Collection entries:
______________________________

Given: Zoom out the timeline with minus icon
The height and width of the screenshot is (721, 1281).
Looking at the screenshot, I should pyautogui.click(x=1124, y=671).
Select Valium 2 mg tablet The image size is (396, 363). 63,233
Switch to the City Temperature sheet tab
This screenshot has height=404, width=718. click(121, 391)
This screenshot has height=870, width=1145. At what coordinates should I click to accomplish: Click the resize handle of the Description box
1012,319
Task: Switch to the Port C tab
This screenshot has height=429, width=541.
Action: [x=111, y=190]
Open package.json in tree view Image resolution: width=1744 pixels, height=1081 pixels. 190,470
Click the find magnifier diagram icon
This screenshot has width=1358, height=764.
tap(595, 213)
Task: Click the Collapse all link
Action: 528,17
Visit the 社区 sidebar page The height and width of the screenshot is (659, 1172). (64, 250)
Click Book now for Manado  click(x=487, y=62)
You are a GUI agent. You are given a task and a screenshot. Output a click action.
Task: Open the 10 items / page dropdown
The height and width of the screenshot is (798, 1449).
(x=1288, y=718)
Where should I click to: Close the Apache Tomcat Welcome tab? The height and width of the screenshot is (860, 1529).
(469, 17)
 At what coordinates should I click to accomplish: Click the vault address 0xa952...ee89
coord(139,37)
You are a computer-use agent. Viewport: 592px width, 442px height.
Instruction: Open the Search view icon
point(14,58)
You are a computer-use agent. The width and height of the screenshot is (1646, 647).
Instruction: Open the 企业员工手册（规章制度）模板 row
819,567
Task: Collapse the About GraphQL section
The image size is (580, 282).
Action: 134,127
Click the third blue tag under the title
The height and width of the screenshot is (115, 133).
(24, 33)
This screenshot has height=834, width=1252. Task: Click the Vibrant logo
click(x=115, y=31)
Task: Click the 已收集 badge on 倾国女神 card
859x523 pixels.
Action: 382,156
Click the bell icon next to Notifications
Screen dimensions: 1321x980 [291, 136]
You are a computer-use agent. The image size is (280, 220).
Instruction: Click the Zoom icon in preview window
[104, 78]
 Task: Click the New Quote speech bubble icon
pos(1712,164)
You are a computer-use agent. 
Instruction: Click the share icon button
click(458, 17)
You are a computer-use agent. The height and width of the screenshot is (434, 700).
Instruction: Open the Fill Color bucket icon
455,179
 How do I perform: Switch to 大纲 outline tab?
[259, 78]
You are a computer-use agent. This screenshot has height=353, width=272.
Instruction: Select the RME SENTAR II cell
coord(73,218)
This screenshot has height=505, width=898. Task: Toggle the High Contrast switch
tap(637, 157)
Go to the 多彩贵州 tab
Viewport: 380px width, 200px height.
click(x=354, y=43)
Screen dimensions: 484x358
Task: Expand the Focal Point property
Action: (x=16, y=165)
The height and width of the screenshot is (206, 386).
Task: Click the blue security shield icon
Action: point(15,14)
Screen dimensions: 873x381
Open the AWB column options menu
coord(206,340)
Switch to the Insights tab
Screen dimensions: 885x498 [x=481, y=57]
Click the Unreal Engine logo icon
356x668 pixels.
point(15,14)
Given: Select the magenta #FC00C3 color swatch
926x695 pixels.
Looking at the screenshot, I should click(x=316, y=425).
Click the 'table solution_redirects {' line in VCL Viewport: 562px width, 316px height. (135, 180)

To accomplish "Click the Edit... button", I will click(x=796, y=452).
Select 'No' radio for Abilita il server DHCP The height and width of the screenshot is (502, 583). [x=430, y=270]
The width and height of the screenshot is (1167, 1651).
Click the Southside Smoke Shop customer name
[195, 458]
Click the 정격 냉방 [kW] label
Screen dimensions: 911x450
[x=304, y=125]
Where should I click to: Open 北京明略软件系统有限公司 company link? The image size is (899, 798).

______________________________

- **Task brief**
Convert the lines from the one containing "Task: Click the 已收集 badge on 倾国女神 card" up to and including the one containing "pos(1712,164)" into a Markdown table with the columns Number and Line, skipping any blank lines.

- **Final result**
| Number | Line |
|---|---|
| 1 | Task: Click the 已收集 badge on 倾国女神 card |
| 2 | 859x523 pixels. |
| 3 | Action: 382,156 |
| 4 | Click the bell icon next to Notifications |
| 5 | Screen dimensions: 1321x980 [291, 136] |
| 6 | You are a computer-use agent. The image size is (280, 220). |
| 7 | Instruction: Click the Zoom icon in preview window |
| 8 | [104, 78] |
| 9 |  Task: Click the New Quote speech bubble icon |
| 10 | pos(1712,164) |